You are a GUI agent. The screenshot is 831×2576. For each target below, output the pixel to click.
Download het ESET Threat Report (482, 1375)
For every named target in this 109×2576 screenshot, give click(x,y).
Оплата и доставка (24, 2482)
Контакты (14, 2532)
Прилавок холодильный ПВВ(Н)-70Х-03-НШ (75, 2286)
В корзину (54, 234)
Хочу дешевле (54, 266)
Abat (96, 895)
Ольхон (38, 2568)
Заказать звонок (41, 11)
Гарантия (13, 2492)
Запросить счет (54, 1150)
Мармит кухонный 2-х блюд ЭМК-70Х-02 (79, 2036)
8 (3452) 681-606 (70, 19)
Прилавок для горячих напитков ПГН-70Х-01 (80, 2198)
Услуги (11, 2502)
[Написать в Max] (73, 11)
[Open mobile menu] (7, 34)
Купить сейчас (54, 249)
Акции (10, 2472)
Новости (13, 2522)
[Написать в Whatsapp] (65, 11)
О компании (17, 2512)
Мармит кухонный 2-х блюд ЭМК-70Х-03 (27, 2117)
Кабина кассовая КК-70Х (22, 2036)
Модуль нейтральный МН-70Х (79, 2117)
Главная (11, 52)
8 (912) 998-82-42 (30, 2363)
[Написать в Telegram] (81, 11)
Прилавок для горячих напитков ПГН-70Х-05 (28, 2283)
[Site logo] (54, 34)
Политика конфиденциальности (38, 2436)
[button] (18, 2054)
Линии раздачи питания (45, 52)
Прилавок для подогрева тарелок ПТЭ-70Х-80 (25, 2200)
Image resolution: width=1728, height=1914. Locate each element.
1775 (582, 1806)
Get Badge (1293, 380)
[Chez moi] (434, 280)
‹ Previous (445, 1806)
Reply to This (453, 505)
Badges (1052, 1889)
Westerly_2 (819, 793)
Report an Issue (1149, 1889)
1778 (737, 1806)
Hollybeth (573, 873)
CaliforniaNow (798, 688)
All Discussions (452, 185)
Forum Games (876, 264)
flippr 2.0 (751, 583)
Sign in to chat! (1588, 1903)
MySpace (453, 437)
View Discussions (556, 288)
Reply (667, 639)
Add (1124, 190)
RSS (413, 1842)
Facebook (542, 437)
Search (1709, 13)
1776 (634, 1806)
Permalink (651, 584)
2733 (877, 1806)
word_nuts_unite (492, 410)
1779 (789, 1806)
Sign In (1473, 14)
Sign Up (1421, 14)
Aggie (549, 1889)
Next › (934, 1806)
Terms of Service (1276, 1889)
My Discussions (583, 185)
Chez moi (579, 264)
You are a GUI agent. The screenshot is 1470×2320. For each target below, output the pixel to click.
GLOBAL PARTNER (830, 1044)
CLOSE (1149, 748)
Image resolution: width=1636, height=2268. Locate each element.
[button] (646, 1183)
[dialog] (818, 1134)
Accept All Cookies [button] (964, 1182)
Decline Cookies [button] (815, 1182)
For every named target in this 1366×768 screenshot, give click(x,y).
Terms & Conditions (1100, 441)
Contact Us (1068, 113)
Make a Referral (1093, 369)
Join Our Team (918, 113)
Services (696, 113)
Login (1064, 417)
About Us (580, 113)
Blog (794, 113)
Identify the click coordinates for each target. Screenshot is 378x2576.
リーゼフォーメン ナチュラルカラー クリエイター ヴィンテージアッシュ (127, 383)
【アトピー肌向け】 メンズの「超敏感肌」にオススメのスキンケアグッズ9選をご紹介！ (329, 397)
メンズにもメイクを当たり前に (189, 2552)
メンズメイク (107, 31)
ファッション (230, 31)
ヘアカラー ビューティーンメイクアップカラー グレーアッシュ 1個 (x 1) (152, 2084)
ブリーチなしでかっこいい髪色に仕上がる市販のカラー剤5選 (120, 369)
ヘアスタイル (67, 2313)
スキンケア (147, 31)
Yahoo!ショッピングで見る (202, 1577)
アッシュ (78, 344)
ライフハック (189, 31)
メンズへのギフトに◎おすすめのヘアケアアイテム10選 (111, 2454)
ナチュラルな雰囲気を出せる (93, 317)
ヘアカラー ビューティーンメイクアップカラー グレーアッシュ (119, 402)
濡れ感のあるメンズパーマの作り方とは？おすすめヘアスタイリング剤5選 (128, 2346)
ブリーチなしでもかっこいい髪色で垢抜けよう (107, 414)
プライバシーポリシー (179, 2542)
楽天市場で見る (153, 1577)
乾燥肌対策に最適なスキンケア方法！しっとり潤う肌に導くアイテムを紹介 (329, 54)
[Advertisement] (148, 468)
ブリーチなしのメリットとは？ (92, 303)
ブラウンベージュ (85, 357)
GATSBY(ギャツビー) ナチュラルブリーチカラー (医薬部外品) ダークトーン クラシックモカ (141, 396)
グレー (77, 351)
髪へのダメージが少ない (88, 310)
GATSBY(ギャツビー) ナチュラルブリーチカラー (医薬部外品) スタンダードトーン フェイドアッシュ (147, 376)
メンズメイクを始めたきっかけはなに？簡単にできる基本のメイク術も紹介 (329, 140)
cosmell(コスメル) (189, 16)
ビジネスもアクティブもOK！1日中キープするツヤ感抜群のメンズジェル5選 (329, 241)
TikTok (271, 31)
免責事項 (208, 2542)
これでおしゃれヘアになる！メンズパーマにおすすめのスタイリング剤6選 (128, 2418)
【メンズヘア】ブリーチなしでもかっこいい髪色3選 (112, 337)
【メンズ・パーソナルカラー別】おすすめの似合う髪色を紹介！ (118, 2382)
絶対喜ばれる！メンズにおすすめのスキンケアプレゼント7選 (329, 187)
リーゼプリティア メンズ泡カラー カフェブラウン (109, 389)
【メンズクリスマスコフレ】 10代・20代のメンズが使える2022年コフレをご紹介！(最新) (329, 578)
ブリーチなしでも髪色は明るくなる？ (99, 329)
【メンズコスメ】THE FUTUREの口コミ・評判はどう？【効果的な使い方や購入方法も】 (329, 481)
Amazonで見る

○ ○ ○ ○ ○

**Directions for this task:** Give the exact lines, and only those, from the line containing "Join Our Team (918, 113)" through the line containing "ブリーチなしでもかっこいい髪色で垢抜けよう (107, 414)" in the entries above.

**Answer to the exercise:**
Join Our Team (918, 113)
Services (696, 113)
Login (1064, 417)
About Us (580, 113)
Blog (794, 113)
Identify the click coordinates for each target. Screenshot is 378x2576.
リーゼフォーメン ナチュラルカラー クリエイター ヴィンテージアッシュ (127, 383)
【アトピー肌向け】 メンズの「超敏感肌」にオススメのスキンケアグッズ9選をご紹介！ (329, 397)
メンズにもメイクを当たり前に (189, 2552)
メンズメイク (107, 31)
ファッション (230, 31)
ヘアカラー ビューティーンメイクアップカラー グレーアッシュ 1個 (x 1) (152, 2084)
ブリーチなしでかっこいい髪色に仕上がる市販のカラー剤5選 (120, 369)
ヘアスタイル (67, 2313)
スキンケア (147, 31)
Yahoo!ショッピングで見る (202, 1577)
アッシュ (78, 344)
ライフハック (189, 31)
メンズへのギフトに◎おすすめのヘアケアアイテム10選 (111, 2454)
ナチュラルな雰囲気を出せる (93, 317)
ヘアカラー ビューティーンメイクアップカラー グレーアッシュ (119, 402)
濡れ感のあるメンズパーマの作り方とは？おすすめヘアスタイリング剤5選 (128, 2346)
ブリーチなしでもかっこいい髪色で垢抜けよう (107, 414)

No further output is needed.